News Local

Cannabis plants arrive at greenhouse

By Paul Morden, Sarnia Observer

Cannabis plants shipped from British Columbia arrived recently at the High Park Farms in Enniskillen Township. The company said its first harvest is expected in June. Handout/Postmedia Network

Cannabis plants shipped from British Columbia arrived recently at the High Park Farms in Enniskillen Township. The company said its first harvest is expected in June. Handout/Postmedia Network

Jack Greydanus expected to go on growing peppers at his greenhouse in Enniskillen Township, just like he had for more than a decade, and then a cannabis company came calling.

Today, he’s the “landlord” of Lambton County’s first cannabis greenhouse where High Park Farms, an affiliate of B.C.-based Tilray, says thousands of cannabis plants have arrived after a 36-hour trip from Vancouver Island.

The first harvest is expected in June, in anticipation of the legalization of recreational use of marijuana in Canada later this year, the company said.

Tilray, which also has a medical cannabis growing facility in British Columbia, has said it began looking in 2016 for a second site elsewhere in Canada, including locations around southern Ontario.

Greydanus and his wife Christine, who moved to Enniskillen in 1990, built six acres of greenhouse on their LaSalle Line farm in 2004 and added another seven acres in 2011.

He said their Enniskillen Pepper Company was the only vegetable greenhouse operation in Lambton at the time but others have since set up shop.

It was about “a year or so ago” that representatives from the Sarnia-Lambton Economic Partnership asked Greydanus, on half of what was then an unknown company, if he knew of any other sites in the county with access to water and natural gas, services required by the greenhouse industry.

That was followed by an approach where Greydanus was asked about selling his greenhouse.

“That was certainly nothing I was interested in doing,” he said.

“But, they asked me to throw a number at it and I did. So, I guess the rest is history.”

Last summer, Tilray CEO Brendan Kennedy said the medical cannabis company would begin by leasing the site on LaSalle Road and then purchase it within three years.

“Myself, I’m looking at other options,” Greydanus said.

“I’m still very much involved with it as the landlord of the facility.”

The arrival of the first cannabis plants at the greenhouse last week came soon after High Park received a federal cultivation licence for the site where the company had already been at work preparing for the changeover.

The company said in a news release that moving thousands of plants from British Columbia to Enniskillen Township was “a carefully choreographed process” involving a team of drivers, pilots, growers, production managers and security personnel.

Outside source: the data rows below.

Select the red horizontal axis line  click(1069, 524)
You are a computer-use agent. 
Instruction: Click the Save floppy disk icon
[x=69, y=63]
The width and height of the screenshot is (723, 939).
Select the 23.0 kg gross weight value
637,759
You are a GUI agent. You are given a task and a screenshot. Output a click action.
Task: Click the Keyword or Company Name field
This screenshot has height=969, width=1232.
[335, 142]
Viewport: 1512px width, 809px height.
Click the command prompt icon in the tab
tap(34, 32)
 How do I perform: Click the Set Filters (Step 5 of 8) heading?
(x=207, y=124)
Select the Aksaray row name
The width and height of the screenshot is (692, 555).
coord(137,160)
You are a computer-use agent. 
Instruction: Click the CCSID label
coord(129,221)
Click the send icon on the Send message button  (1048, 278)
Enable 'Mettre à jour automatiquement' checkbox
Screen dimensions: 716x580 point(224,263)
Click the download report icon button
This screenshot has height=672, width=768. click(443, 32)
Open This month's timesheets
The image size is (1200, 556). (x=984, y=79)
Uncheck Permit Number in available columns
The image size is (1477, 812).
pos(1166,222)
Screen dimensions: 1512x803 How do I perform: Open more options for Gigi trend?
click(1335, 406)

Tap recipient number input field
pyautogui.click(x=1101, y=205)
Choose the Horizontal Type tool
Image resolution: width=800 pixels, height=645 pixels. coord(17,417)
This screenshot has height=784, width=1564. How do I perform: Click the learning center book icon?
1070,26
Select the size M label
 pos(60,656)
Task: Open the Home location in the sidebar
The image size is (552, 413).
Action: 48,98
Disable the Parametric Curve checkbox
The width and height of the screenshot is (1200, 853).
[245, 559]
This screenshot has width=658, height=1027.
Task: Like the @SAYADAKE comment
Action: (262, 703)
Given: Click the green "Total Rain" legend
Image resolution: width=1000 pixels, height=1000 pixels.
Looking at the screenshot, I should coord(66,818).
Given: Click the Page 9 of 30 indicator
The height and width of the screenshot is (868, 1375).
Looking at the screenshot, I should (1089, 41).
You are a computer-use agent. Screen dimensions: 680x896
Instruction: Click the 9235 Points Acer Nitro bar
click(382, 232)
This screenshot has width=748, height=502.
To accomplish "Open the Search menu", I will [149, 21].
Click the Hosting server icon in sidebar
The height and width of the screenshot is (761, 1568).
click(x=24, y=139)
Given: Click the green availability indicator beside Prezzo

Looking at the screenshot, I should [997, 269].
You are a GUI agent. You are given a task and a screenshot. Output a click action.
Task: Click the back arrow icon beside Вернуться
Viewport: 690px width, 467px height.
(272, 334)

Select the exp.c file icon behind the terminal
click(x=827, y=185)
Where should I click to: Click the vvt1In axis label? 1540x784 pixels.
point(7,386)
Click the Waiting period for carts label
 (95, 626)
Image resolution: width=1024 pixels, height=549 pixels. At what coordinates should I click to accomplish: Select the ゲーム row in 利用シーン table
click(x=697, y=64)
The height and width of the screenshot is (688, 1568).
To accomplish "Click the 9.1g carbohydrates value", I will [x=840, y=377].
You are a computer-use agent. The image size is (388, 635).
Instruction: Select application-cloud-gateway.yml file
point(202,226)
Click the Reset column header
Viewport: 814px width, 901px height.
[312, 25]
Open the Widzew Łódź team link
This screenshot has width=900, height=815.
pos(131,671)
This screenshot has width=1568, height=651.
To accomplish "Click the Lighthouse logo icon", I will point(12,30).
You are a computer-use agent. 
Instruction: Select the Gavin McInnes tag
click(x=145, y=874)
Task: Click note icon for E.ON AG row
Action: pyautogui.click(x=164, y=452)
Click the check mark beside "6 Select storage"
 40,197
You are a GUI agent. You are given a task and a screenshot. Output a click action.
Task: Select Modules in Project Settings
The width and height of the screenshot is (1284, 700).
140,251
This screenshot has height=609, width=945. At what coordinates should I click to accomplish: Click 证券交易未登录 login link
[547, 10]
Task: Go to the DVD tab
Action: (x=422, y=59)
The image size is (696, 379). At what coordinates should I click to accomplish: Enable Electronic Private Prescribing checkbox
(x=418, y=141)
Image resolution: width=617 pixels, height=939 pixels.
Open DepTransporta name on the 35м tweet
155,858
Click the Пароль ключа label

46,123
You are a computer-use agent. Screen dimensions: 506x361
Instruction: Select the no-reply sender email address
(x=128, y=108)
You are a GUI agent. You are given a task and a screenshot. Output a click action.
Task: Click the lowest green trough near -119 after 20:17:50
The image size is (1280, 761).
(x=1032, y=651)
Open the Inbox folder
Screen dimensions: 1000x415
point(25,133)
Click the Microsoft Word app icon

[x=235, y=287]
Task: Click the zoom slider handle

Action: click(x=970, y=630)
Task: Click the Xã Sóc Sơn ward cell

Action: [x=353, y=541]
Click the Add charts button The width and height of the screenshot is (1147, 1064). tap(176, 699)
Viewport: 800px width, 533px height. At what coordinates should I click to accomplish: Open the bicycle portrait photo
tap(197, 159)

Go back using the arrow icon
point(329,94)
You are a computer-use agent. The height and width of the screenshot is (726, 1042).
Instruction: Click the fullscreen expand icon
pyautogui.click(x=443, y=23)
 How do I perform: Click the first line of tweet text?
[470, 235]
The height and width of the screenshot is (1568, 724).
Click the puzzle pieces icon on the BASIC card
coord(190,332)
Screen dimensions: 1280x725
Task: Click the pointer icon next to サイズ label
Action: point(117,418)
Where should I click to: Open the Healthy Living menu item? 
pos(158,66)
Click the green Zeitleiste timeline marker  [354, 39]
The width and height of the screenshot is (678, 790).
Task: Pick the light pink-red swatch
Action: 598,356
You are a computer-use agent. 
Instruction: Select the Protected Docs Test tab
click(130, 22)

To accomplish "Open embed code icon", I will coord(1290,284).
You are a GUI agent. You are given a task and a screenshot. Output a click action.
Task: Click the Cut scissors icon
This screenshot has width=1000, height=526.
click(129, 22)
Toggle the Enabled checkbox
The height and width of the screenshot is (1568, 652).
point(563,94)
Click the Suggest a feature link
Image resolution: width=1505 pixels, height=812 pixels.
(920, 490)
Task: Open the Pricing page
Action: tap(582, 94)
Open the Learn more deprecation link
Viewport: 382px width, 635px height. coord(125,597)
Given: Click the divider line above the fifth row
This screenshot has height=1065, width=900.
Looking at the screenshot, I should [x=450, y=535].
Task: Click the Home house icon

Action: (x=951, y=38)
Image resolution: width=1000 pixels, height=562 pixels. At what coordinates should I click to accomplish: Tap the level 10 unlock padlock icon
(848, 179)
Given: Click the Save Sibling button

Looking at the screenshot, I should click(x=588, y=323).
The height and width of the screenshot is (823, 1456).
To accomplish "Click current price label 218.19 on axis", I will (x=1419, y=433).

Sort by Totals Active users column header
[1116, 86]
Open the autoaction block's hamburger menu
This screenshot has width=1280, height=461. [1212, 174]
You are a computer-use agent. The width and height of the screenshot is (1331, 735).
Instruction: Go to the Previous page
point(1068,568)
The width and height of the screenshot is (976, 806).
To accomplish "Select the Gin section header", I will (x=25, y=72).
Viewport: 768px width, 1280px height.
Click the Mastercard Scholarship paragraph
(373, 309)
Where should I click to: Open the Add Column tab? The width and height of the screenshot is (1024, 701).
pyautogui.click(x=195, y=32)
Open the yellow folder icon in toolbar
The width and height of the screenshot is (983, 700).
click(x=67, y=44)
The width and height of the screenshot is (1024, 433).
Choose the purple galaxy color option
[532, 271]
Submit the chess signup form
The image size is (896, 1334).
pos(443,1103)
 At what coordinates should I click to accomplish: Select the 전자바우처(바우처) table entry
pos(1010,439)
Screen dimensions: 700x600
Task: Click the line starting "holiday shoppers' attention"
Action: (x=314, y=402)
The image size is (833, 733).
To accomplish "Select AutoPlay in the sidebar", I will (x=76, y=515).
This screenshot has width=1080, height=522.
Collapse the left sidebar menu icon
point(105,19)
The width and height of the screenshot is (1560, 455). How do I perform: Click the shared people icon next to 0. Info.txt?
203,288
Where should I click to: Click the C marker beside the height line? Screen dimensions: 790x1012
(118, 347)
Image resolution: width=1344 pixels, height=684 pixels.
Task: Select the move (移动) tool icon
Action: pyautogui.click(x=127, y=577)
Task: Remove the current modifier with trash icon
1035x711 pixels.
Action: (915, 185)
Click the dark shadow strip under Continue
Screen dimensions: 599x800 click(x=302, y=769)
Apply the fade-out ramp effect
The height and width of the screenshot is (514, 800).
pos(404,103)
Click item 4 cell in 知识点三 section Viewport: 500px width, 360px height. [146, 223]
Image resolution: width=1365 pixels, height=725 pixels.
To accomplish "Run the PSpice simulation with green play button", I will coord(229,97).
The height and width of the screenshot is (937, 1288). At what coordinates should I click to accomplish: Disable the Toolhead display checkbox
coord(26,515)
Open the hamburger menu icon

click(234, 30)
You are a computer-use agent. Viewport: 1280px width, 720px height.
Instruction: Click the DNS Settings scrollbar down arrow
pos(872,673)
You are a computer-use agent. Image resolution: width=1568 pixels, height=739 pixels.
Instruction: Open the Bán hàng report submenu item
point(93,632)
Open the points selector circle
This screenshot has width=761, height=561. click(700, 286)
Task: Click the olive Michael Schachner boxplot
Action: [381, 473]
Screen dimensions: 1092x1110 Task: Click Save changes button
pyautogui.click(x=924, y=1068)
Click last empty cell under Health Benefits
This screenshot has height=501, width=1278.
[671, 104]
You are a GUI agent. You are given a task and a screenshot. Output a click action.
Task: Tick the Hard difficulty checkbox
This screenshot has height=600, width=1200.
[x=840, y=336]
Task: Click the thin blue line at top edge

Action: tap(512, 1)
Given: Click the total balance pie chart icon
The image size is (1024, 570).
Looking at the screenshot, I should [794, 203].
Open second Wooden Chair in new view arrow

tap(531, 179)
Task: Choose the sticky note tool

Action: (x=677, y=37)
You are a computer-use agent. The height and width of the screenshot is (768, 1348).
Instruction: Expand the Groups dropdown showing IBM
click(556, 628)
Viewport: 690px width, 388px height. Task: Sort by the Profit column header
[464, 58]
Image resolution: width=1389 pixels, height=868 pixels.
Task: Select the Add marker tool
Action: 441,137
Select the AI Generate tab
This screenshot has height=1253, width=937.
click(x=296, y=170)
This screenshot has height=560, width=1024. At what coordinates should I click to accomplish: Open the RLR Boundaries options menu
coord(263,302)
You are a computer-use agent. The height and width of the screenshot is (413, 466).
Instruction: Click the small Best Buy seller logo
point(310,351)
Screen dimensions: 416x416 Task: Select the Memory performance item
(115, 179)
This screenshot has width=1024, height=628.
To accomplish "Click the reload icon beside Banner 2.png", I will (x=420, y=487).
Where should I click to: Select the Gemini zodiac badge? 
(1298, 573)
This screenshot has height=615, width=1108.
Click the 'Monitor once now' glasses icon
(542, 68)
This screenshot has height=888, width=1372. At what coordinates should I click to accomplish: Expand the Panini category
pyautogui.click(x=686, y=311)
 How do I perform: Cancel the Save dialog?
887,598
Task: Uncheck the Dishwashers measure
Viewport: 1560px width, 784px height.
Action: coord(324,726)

The plants were taken by ferry from Nanaimo and then flown from Vancouver to Hamilton where they were loaded on trucks and driven to the greenhouse.

Tilray said previously it expected to hire 50 people to work at the site initially and create 200 to 250 full-time jobs over five years.

The company said it expects to invest up to $30 million in High Park Farms and recently announced it had purchased a London site for a facility to process cannabis from the Enniskillen greenhouse.

Greydanus said challenges facing the vegetable greenhouse industry had him thinking about expanding the Enniskillen Pepper Company before Tilray came calling.

Energy costs and wages are the biggest expenses for greenhouses and they’re being impacted by carbon taxes and the rise in the minimum wage.

Greydanus said he was faced with the need to “double or triple in size” if he wanted to continue earning returns the greenhouse operation saw in past years.

He said he believes High Park Farms will be good for the community.

Stephen Thompson, chief executive officer with the economic partnership, said its newly updated economic development strategy talks about the importance of “value-added agriculture” in the local economy.

That’s a category the growing legal cannabis market fits, making it “something we’re definitely looking at as a potential priority market,” he said.

Some areas of Lambton have good access to natural gas and water lines, giving the county “strong advantages” when it comes to attracting greenhouses, he said.

Sarnia-Lambton also has industrial buildings and facilities available that could be used for cannabis processing, a part the industry where “the value-add is, and where we could also see great job impacts,” he said.

“I think it’s an exciting area, something that we need to look at.”